The insects never made him ill. But these are what we find loathsome, despite eating bee vomit (honey) without a second thought, and consider snails from the French kitchens to be a delicacy. And what about prawns, the insects of the sea? They are consumed with glee on every Norwegian pier, every summer. Our Western aversion to insects is revealed as learned and paradoxical. Insects do not make you ill, but if you watched the junk food documentary Supersize Me, you are aware of what a Western fast food diet can do to your body in a short amount of time. We are affected by lifestyle diseases and obesity, whilst spending inordinate amounts of resources producing nutrient-poor food which trigger our brain’s addiction centre. The fear of making a sustainable food source such as insects alluring to an industry and food system they are unable to vouch for, is an evident and growing worry for the chefs.

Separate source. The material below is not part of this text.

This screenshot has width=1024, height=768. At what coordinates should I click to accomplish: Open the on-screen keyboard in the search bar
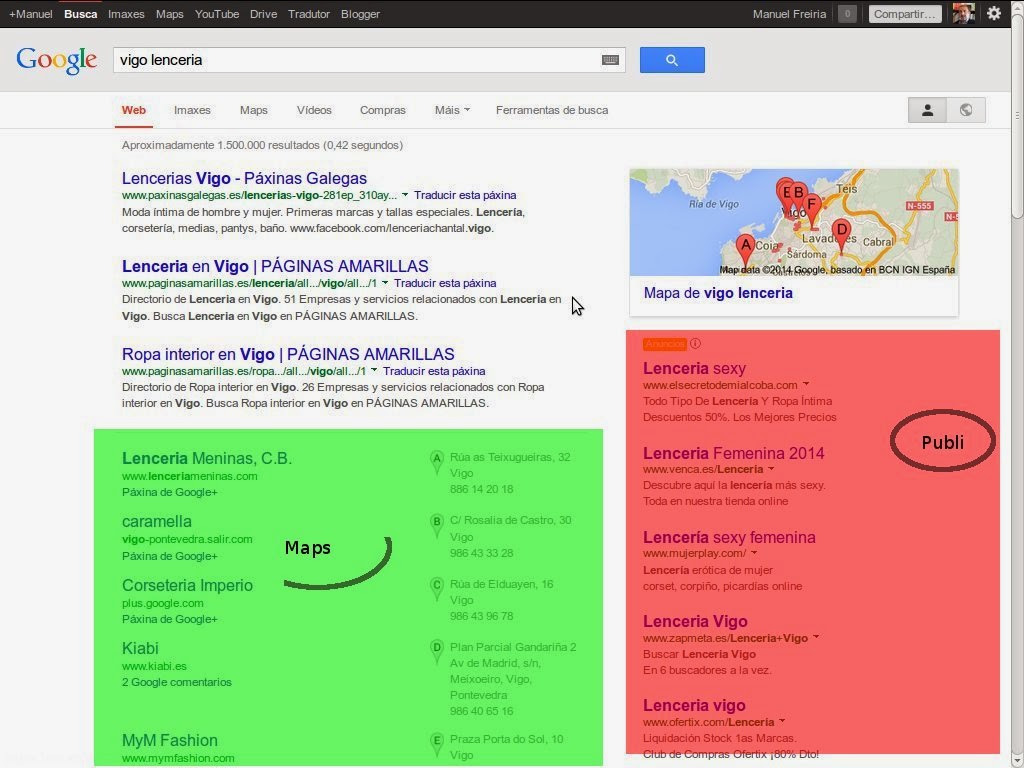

It’s the economy, stupid. It is a relief to watch a documentary on sustainability that does not insist on having found the solution. The truth is, it is not the food we need to change, it is the way in which we manufacture and distribute it. This is such a complex issue, that one single documentary would not suffice. When diversity disappears for the benefit of large mono cultures – whether soy, sweetcorn or large-scale industrial breeding of cows and pigs – we are left with a vulnerable food basket and an ecosystem close to collapse. Insects are sustainable as food only as long as they are part of a natural diet based on local ingredients and conditions.

And whilst the FAO – the UN’s Food and Agriculture Organization – insists that we need to increase food production by 70 percent by 2050 to feed the World’s nine billion people – the UN’s WFPD World Food Programme states that we already have food enough for 12 billion people – only that it is completely incorrectly distributed.

So, it is not about insects versus meat. It is about profits versus sustainability. Nestlé, Monsanto, Kraft Foods and General Mills are unable to make insects a sustainable food – because, to them, the bottom line is money, not the future of the planet.

Are insects the sustainable food of the future? In an ideal world: yes, as a natural part of a varied, diverse and locally-based diet. In the real world? It remains to be seen.